■ Extract:
August is Julian Mitchell's adaptation of Anton Chekhov’s Uncle Vanya, transplanted from the thick birch forests of Russia to the more familiar world of North Wales in the 1890s. By clearing away the dachas, samovars and confusing patronymics Julian Mitchell lifts the veil of ‘foreignness’ from Chekhov’s masterpiece and reveals the universal qualities of the play and its characters. Directed by, and starring, Anthony Hopkins, with Leslie Philips, August was premiered at Theatr Clwyd, Mold, in 1994 and made into a film the following year. (Cast 5+m, 4+f)

“Mitchell’s translation to Wales is a sharp-edged little joke that’s wittily, consistently sustained.”
~
Robin Thornber, The Guardian

“There can be few greater tributes to the universality of Chekhov’s writing than this brilliant and apparently effortless transplant of his world, his yearning, half-blind characters, their isolation, their semi-articulate feelings and futile violence, into an entirely different culture.”

■ What is asked:
#1 Say whether each statement agrees with the passage on August, answering yes or no and quoting the words of the passage that decide it: (a) the play moves the setting of Uncle Vanya to North Wales in the 1890s; (b) the play premiered at Theatr Clwyd in 1995; (c) Anthony Hopkins both directed the play and acted in it.
#2 Write a continuation of the passage on August, starting after its last sentence.
The listing is taken from a separate source and has no connection to the passage on August.

■ Supplied information:
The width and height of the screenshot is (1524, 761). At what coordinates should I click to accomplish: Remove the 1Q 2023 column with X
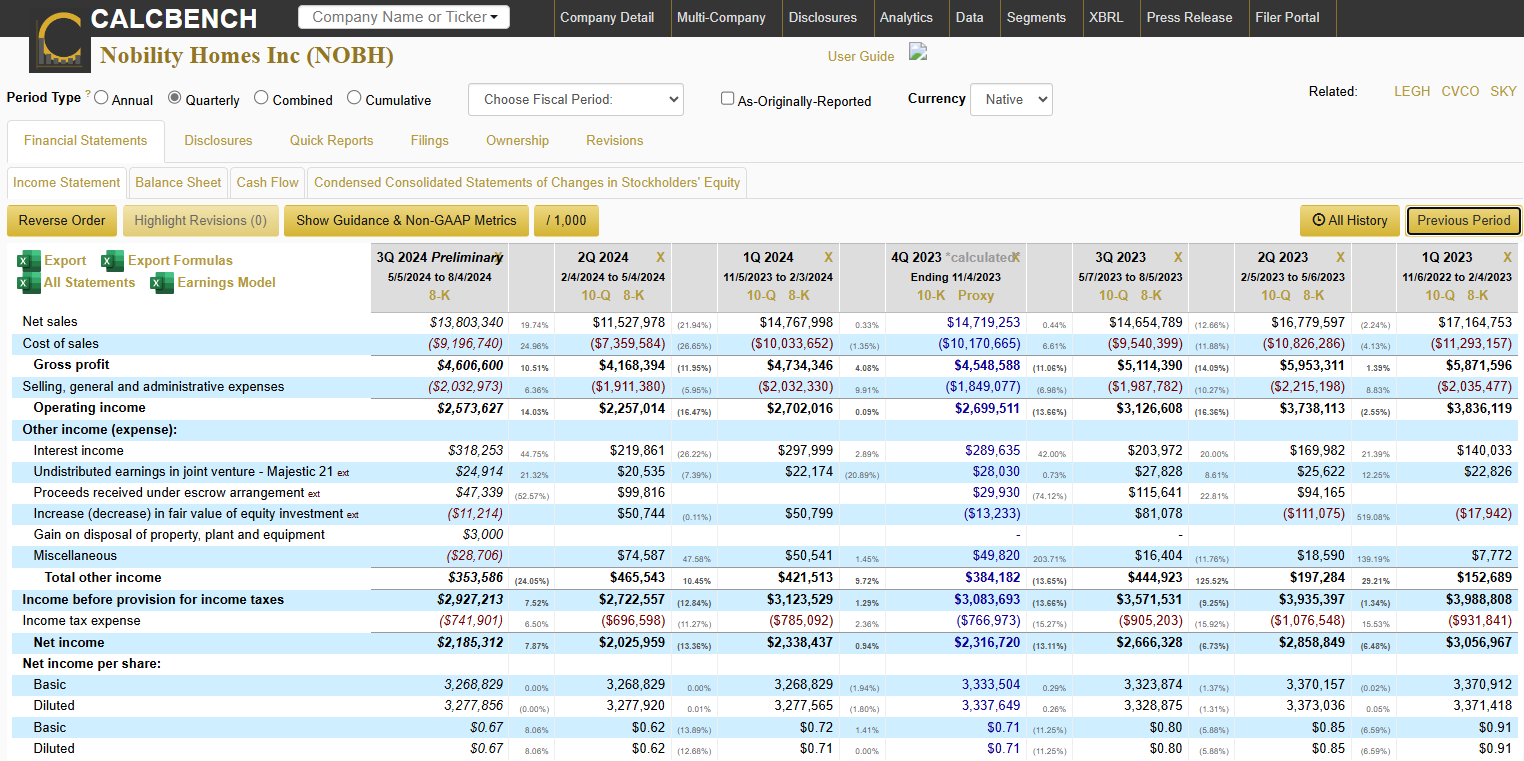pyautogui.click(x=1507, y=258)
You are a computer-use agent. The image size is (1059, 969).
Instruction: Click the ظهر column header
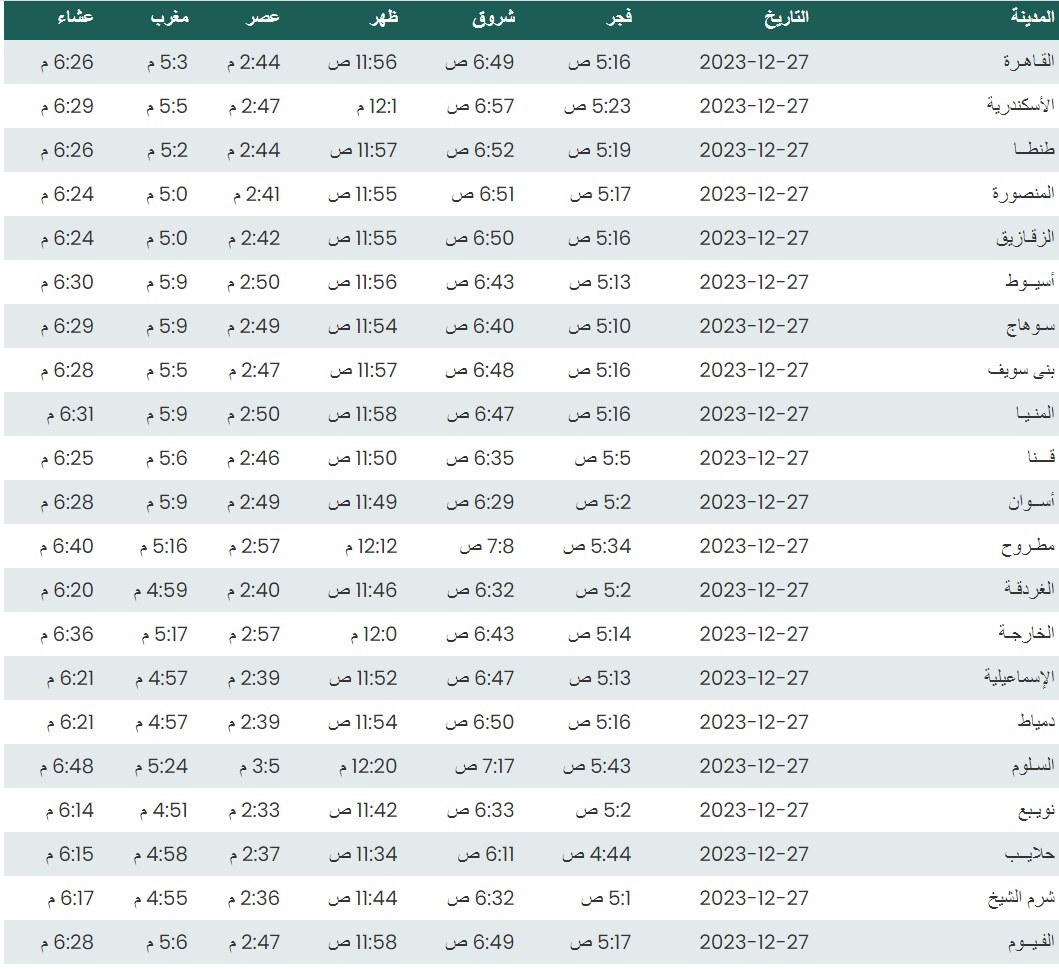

■ Results in order:
#1
(a) Yes: "transplanted from the thick birch forests of Russia to the more familiar world of North Wales in the 1890s."
(b) No: "premiered at Theatr Clwyd, Mold, in 1994 and made into a film the following year."
(c) Yes: "Directed by, and starring, Anthony Hopkins."

#2
~
John Peter, The Sunday Times

“[Mitchell’s] English version (with fragments of Welsh) is eminently actable and distinctively captures Chekhov’s extraordinary mixture of wild humour and stabbing heartache.”
~ Charles Spencer, Daily Telegraph

 


Anton Chekhov
Ivanov

Ivanov was Anton Chekhov’s first full-length play. When it was premiered in Moscow in 1887 it was given a mixed reception but a revised version presented in St. Petersburg in 1889, was triumphantly received. Now, 100 years later, Ronald Harwood offers a version which strikes a chord with modern audiences, for the play offers many familiar Chekhovian characters and themes: a hero in need of salvation, an honest but self-righteous doctor, a heroine in a stale marriage, and a young woman offering love that is rejected - all against a background of obsession with money, property and family obligations. It is, perhaps, Chekhov's most underrated work.

Ronald Harwood’s adaptation was first presented at the Yvonne Arnaud Theatre, Guildford and subsequently at the Strand Theatre, London, directed by Elijah Moshinsky and starring Alan Bates, Nicky Henson and Felicity Kendall. (Cast 6+m, 5+f)

Ivanov, Chekhov’s first successful play, given a rare and welcome outing [in] Ronald Harwood’s vigorous translation...”
~ David Nathan, Jewish Chronicle

“...a reclamation of a difficult and neglected work.”
~ Ian Herbert, London Theatre Record

“Here is Chekhov in a new guise ... This nipped and tucked version by Ronald Harwood is more theatrical and about twice as dynamic as the original.”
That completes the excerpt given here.